Brewer’s schedule is usually filled with singing functions in the Bay Area at churches, weddings, banquets, conventions or other civic events. However, in the current pandemic era, Brewer takes no performance opportunity for granted and while reflecting, gives thanks for her musical journey.

As a child, Brewer performed for her family and family events. The daughter of a minister father and educator mother, Brewer was encouraged to pursue her musical endeavors. Growing up in New York, Virginia, Ohio, Louisiana and California, Brewer continued to develop her musical abilities as a singer and songwriter in the making. In Ohio, Brewer learned from fellow classmates Lawanda Maupin and Mark Gordon who were part of the group Levert.

After obtaining a degree in communications, Brewer explored the world of broadcasting and studied music with more opportunities to sing with Mark Kibble, Claude McKnight and Mervyn Warren of Take 6.

As a gospel radio host in New Orleans even more doors opened for her to sing with BASIC, The Raymond Myles Singers, The Moses Hogan Chorale, Word of Comfort, and the Brewer Sisters.

“It’s also been an honor to share the stage with gospel icons Tramaine Hawkins, Bebe and CeCe Winans, Daryl Coley, Dorinda Clark-Cole, Donald Lawrence, and Tonex,” said Brewer. “I’ve enjoyed performing with mainstream artists Howard Hewitt, Miki Howard, Levert and the O’Jays.” Having performed in the Bahamas, Canada, and Italy, Brewer says she wants to see the world healed one song at a time.

Bassist, producer, and son of the legendary Bay Area keyboardist Merl Saunders, Tony Saunders says guests at the upcoming concert are “in for a treat. This pandemic has really challenged us in the music world, but we will continue to produce great music and performances to wow our audiences.”

Saunders’ life has been infused with one musical adventure after another. At 14, he earned the first of his two Emmy’s for collaborating with his dad on the PBS documentary “Soul Is” and by 17, he was playing with Merl and the late Jerry Garcia on their collaborative projects. The second Emmy was earned for his contribution on the TV show, “Digital Journey,” in the episode on China’s new digital economy.

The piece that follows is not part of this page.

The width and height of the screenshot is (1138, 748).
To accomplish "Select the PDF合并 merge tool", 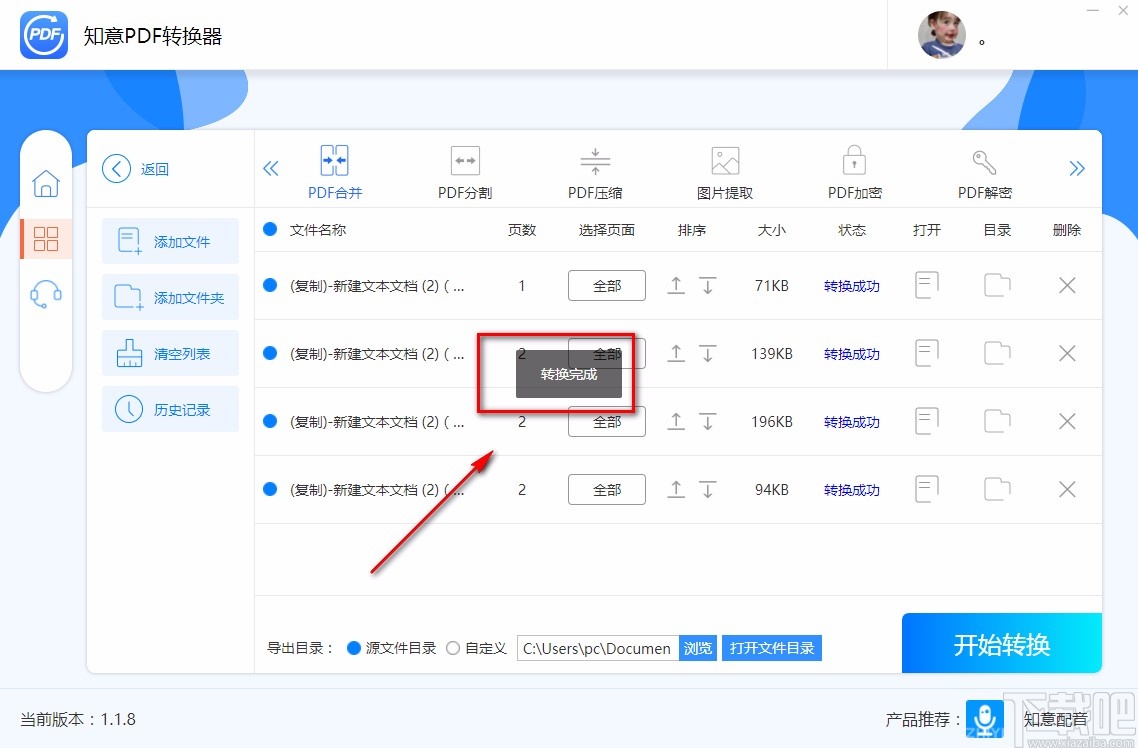I will [334, 170].
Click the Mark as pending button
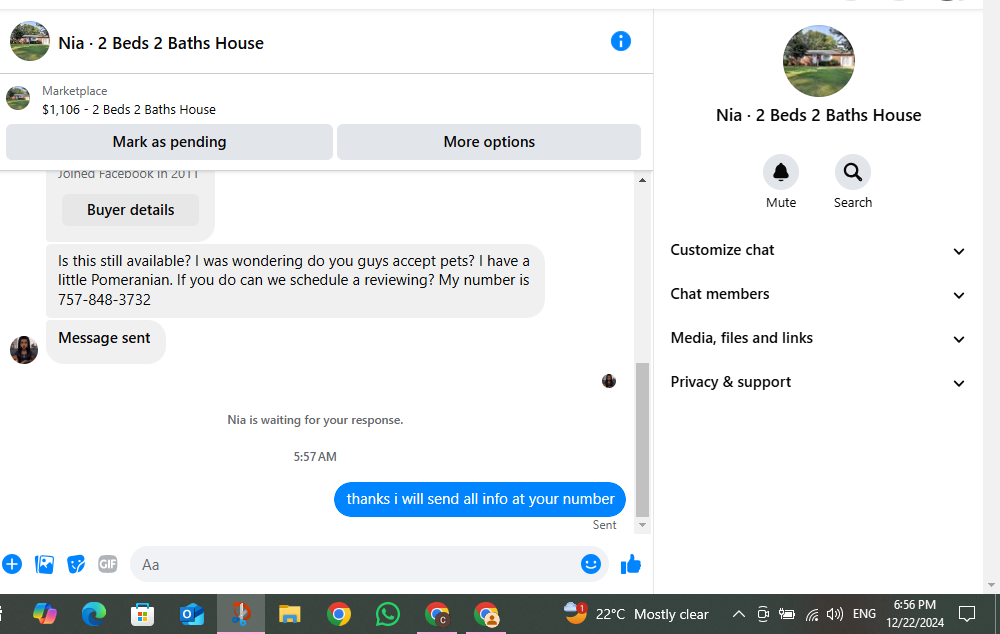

Though he took one of his first musical lessons on piano from Herbie Hancock, the bass he received from John Fogerty’s brother Tom — and watching recording sessions with famed bassists Anthony Davis and Lee Miles — greatly influenced him. Saunders is now a major force in contemporary jazz. “The bass seemed to spark a lifelong passion,” Saunders said. “I have now romanced my bass guitar for 50 years and [I’m] loving every minute of it.”